Walmart’s Brett Biggs, EVP and CFO, said the company expects e-commerce sales globally to be over $100 billion in the next couple of years. Automation is set to make grocery fulfillment easier and more profitable while also enabling aisle-ready pallets that can go directly to a store floor for faster stocking.

A Head Start

Walmart started testing its first local fulfillment center in Salem, New Hampshire, in late 2019, which gave Walmart a leg up once the pandemic hit. The benefits to date have included the ability to do more orders at a faster rate — with pickups or deliveries within an hour of ordering — as well as fulfilling orders for nearby stores from one LFC.

In his blog, Rice said Walmart will be adding automated pickup points for some stores, which will enable customers and delivery drivers to drive up to a location, scan a code, receive the order, and go.

Walmart plans to work with Alert Innovation, Dematic and Fabric on testing different orientations and add-on features to find the best solutions across different environments.

“In the U.S., we thought, based on how large the country is and how people like to drive their cars — they do drive-throughs for food and banks and everything else — that we had the opportunity to really focus on pickup for a few years, which was obviously economically advantageous for us,” McMillon said. “On the automation side, I think we’re going as quickly and as aggressively as we can and should go. These things will take some time.

“If we find that it’s working really well and we can go faster, I’m going to be in the camp of wanting to go faster, because this looks like it’s going be really great for our supply chain, great for customers, [and] great for the company from a financial point of view.”

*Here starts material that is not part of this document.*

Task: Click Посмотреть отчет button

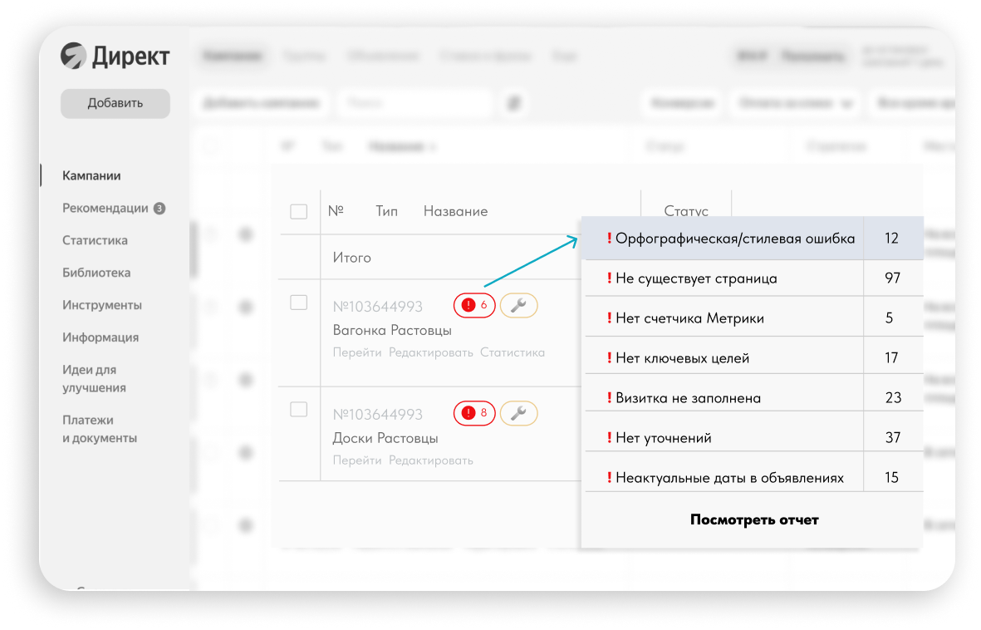Action: (754, 520)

McMillon said automation was also a key strategic component for Walmart+, which competes against Amazon Prime. While Amazon is working to build warehouses closer to customers in large urban areas, Walmart has more than 4,000 stores across the U.S. to potentially provision with its LFCs. By contrast, Amazon has close to 500 Whole Foods stores in North America.

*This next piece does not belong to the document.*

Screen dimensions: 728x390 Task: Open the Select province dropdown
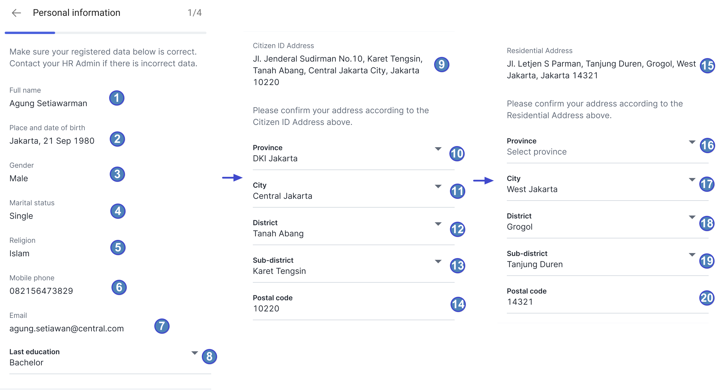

“E-commerce deliveries are important, but the supercenter perishable assortment is obviously really important,” McMillon said. “And we’ve got a limit on how much we can pick and deliver from stores. The automation that we’re investing in will help change that. And the other capacity choices that we’re making will help unlock that, which will enable Walmart+ to grow more.”

Walmart hasn’t said how many LFCs it plans to have in place this year, or when the automatic pickup points will go live.